While that obviously simplifies a lot of factors–the ability to improve, a god producer or agent, luck, determination, changing public standards and genre preferences–I suspect there’s a grain of truth in that critique. Pre-pandemic, there were more than 300 cruise ships operating worldwide, each with one or more theaters offering various acts nearly daily. That’s a lot of stages to fill with singers, and while it doesn’t pay as well as being a hit singer, there is a paycheck involved along with travel, room, and board.
And a lot, a LOT of work. Some singers go on for hours every night, 6-days-a-week, with a few 15-minute breaks. Very few cruise singers do the job for their whole career and then retire. Most run contract-to-contract for a few years, and then move on to some other career, possibly coming back for short contracts between other gigs.
In this, I see a lot of similarities to ttRPG design.

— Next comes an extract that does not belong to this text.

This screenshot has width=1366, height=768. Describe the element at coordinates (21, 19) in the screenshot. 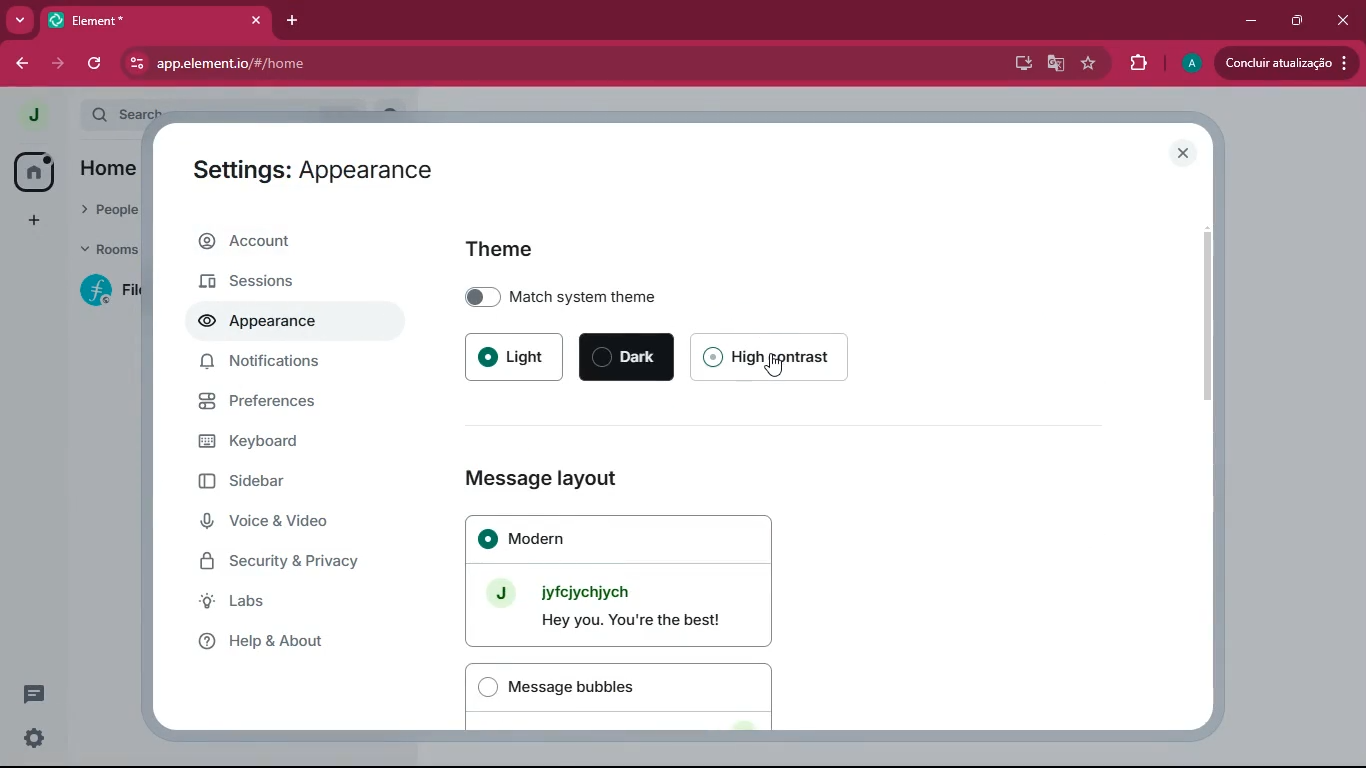

I see `more` at that location.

Robin D. Laws famously said there are more professional astronauts in the U.S.A. than full-time ttRPG game designers. That’s especially true if you define full-time as making all the money needed to pay all your bills, and cover health insurance, and put away money for retirement. And of those full-timers, many are the equivalent of cruise-ship singers. Going from gig to gig, making ends meet by working hard, long hours and taking work better-known (better paid) designers don’t want. Most of them will put in a few years, often while younger, then go to part-time-at-most, or move on to other fields entirely.
But a few will stay with it for decades. Even fewer will manage the career alchemy to move into more sustainable positions. Some combination of getting better, changing preferences, good connections, and luck will propel them into full-time jobs with benefits.
That’s not a guarantee they’ll stay in those positions of course. My wife and I have moved cross-country for stable, full-benefit ttRPG industry jobs three times. Twice, that ended in a company layoff in less than a year. Once, the cost of living where the job was simply grew faster than the job’s salary. Even getting that rare unicorn of a full-time ttRPG job isn’t a sure thing, just another shot at maybe finding pop stardom… or at least paid insurance. Reaching the peak of the industry can end up being a visit, that raises your visibility, gives you a chance to improve, gets you more contacts… and then ends. So you need to look around for other ways to make it, just now with a better-looking resume.
And the more tourists might recognize your name, the easier it is to get a gig singing on a cruise ship.